Während wir gerne glauben, dass Gehälter sekundär zur Leidenschaft für den Job sind, sagt die Realität etwas anderes. Ganze 70 Prozent der Mitarbeiter geben das Gehaltsniveau als ein entscheidendes Kriterium bei der Wahl eines Arbeitgebers an. Die Etablierung qualitativ hochwertiger Gehaltsrahmen ist nur eines der Fundamente einer gesunden Organisation und zufriedener Mitarbeiter.

Diese Aufgabe kann manchmal herausfordernd und stressig sein. Bei der Erstellung einer Gehaltspolitik ist es notwendig, den Markt zu kennen, in dem das Unternehmen tätig ist, um wettbewerbsfähig zu bleiben. Der Dienst MojaPlaća kann dabei helfen, indem er detaillierte Gehaltsanalysen für über 600 Berufe nach Branche, Erfahrung, Ausbildung und Region anbietet.

Das Bild, das nach außen geht

Wenn die Beziehungen innerhalb der Organisation stabil sind, wird die externe Kommunikation überzeugender. Nicht wegen von Slogans, sondern wegen realer Erfahrungen. Dies ist heute besonders wichtig, da 67 Prozent der Mitarbeiter darüber nachdenken, den Job zu wechseln, und 44 Prozent aktiv nach neuen Möglichkeiten suchen. In einem solchen Kontext spielt die Wahrnehmung des Arbeitgebers eine Schlüsselrolle bei der Anwerbung und Bindung von qualifizierten Mitarbeitern.

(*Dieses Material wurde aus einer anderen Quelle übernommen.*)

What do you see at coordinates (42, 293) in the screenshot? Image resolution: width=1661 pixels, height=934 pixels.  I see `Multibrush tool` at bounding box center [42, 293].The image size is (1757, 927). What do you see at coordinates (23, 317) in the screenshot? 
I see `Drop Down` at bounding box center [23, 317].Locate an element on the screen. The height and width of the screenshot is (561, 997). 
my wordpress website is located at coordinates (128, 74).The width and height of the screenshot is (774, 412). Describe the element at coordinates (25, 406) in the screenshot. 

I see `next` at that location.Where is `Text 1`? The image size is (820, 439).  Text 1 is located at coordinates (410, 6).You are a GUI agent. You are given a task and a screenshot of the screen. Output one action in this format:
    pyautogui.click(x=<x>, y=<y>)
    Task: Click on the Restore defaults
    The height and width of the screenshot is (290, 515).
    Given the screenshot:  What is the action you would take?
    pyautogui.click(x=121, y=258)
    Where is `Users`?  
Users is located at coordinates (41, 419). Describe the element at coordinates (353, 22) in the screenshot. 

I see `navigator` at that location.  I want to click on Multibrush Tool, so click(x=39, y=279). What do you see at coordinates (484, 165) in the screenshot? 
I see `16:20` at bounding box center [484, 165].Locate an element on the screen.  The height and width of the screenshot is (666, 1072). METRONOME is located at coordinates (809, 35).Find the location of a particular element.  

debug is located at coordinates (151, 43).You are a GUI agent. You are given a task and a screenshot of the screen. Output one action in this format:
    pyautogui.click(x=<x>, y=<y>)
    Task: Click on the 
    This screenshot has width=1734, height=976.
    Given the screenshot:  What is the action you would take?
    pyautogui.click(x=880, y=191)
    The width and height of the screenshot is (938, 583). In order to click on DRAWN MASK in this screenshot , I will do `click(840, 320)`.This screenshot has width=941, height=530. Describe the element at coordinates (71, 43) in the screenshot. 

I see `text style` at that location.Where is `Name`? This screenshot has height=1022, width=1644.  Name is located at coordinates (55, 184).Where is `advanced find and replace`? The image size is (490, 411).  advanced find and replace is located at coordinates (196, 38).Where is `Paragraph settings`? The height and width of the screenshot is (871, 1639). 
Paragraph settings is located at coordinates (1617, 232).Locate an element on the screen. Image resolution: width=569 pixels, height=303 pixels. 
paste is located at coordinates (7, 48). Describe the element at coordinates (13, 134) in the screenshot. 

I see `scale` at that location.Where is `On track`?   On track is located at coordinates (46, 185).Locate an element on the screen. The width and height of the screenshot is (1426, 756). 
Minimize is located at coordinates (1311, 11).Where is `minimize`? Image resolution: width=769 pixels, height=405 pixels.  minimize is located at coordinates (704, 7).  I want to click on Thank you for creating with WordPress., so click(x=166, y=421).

Daher sind Forschungen wie ‚Employer of Choice‘ und ‚Employer Brand Awareness‘ mehr als nur eine Liste der begehrtesten Arbeitgeber. Sie bieten konkrete Einblicke, wie der Markt das Unternehmen wahrnimmt: nach Sektor, Beruf und Positionsebene. Durch sie erfahren Arbeitgeber, was Kandidaten wirklich schätzen: eine gute Atmosphäre, Beziehungen zu Vorgesetzten und ein Gefühl von Sicherheit.

Diese Einblicke helfen, die Marktkommunikation mit dem, was die Zielgruppe sucht, in Einklang zu bringen und dabei authentisch zu bleiben. Arbeitgeber, die auf diese Einblicke hören und reagieren, besetzen Stellen schneller, ziehen qualitativ hochwertigere Bewerbungen an und bauen ein stärkeres Image auf. Denn heute suchen Kandidaten nicht nur einen Job. Sie suchen Kultur, Dialog und Sinn.

Text erstellt in Zusammenarbeit mit Alma Career.